Het Liber Diurnus Romanorum Pontificum, een verzameling van formulieren, die in de pauselijke kanselarij tot in de 11de eeuw gebruikt werden, bevat de tekst van een pauselijke eed, volgens welke iedere nieuwe paus bij de aanvaarding van zijn ambt moest zweren dat hij “het 6de oecumenische Concilie erkende dat met een eeuwig anathema de aanstichters van de ketterij (het monotheletisme), Sergius, Pyrrhus, etc samen met Honorius verworpen heeft” (PL 105, 40-44).
In sommige brevieren tot in de 16de of tot in de 18de eeuw werd paus Honorius in de lezingen van de metten van 28 juni, het feest van de heilige paus Leo II, als ketter vermeld: “In synodo Constantinopolitano condemnati sunt Sergius, Cyrus, Honorius, Pyrrhus, Paulus et Petrus, necnon et Macarius, cum discipulo suo Stephano, sed et Polychronius et Simon, qui unam voluntatem et operationem in Domino Iesu Christo dixerunt vel praedicaverunt.” Het voortbestaan van deze brevierlezingen gedurende vele eeuwen laat zien, dat vele generaties katholieken geen aanstoot namen aan het feit dat een afzonderlijke paus en in een afzonderlijk geval schuldig bevonden kon worden aan een ketterij of aan de ondersteuning van een ketterij. In die tijd konden de gelovigen en hiërarchie van de Kerk een duidelijk onderscheid maken tussen de onverwoestbaarheid van het katholieke geloof, die in het leergezag van het Petrusambt door God gegarandeerd werd, en de ontrouw en het verraad van een concrete paus in de uitoefening van zijn leergezag.
Dom John Chapman verklaarde in zijn boek “The Condemnation of Pope Honorius” dat hetzelfde 3de Oecumenische Concilie van Constantinopel, dat het anathema over paus Honorius had uitgesproken, een helder onderscheid maakte tussen de dwaling van een afzonderlijke paus en de onfeilbaarheid in het geloof van de Apostolische Stoel als zodanig. In de brief waarin paus Agatho (678-681) gevraagd werd de Conciliebesluiten te erkennen, zeggen de vaders van het 3de Oecumenische Concilie van Constantinopel dat Rome een onfeilbaar geloof heeft, dat met gezag door de bisschoppen van de Apostolische Stoel, de opvolgers van Petrus, aan heel de Kerk verkondigd wordt. Men zou zich kunnen afvragen: hoe was het voor het 3de Oecumenische Concilie van Constantinopel mogelijk zoiets te beweren en in dezelfde ademtocht een paus als ketter te veroordelen?

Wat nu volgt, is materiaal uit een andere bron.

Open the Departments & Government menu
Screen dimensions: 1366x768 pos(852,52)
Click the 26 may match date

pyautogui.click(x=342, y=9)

Het antwoord is duidelijk: paus Honorius was feilbaar, hij vergiste zich, hij was een ketter, en wel precies daarom, omdat hij niet, wat hij had moeten doen, met gezag de petrinische traditie van de Romeinse Kerk verkondigd had. Hij richtte zich niet naar de traditie, maar keurde een dwaalleer goed en hielp bij de verbreiding ervan. Omdat hij door zijn opvolgers veroordeeld werd, konden de woorden van paus Honorius I geen schade toebrengen aan het feit dat er geen dwaling is in het geloof van de apostolische Stoel. Die woorden werden tot hun werkelijke waarde gereduceerd: als een uitdrukking van zijn eigen persoonlijke mening.
De heilige paus Agatho liet zich niet door het beklagenswaardige gedrag van zijn voorganger Honorius I, die de verbreiding van een ketterij ondersteunde, misleiden en van de wijs brengen. In plaats daarvan hield hij vast aan zijn bovennatuurlijke visie dat de Stoel van Petrus in de verkondiging van het geloof niet kan dwalen, toen hij de keizer in Constantinopel schreef: “Het is de regel van het ware geloof, dat deze geestelijke moeder van uw vredevol rijk, de apostolische Kerk van Christus (de apostolische Stoel van Rome), zowel in tijden van bloei als ook bij tegenslag steeds met kracht hoog gehouden en verdedigd had; die, wat nog zal worden aangetoond, door de genade van de almachtige God, nooit van het pad van de apostolische traditie is afgedwaald, noch verdorven is geworden doordat zij aan ketterse nieuwigheden toegegeven heeft, maar van het begin af aan heeft zij het christelijk geloof ontvangen van zijn stichter, de apostelvorst van Christus, en zij blijft onbevlekt tot het einde volgens de belofte van de Heer en Verlosser zelf, die Hij in het heilige evangelie aan de vorst van zijn leerlingen gedaan heeft, toen Hij zei: “Petrus, Petrus, zie, de Satan heeft verlangd dat hij u als tarwe mag ziften. Maar ik heb voor u gebeden dat uw geloof niet bezwijkt. En als gij tot inkeer gekomen zijt, versterk dan uw broeders!”(Ep. “Consideranti mihi ad imperatores”) .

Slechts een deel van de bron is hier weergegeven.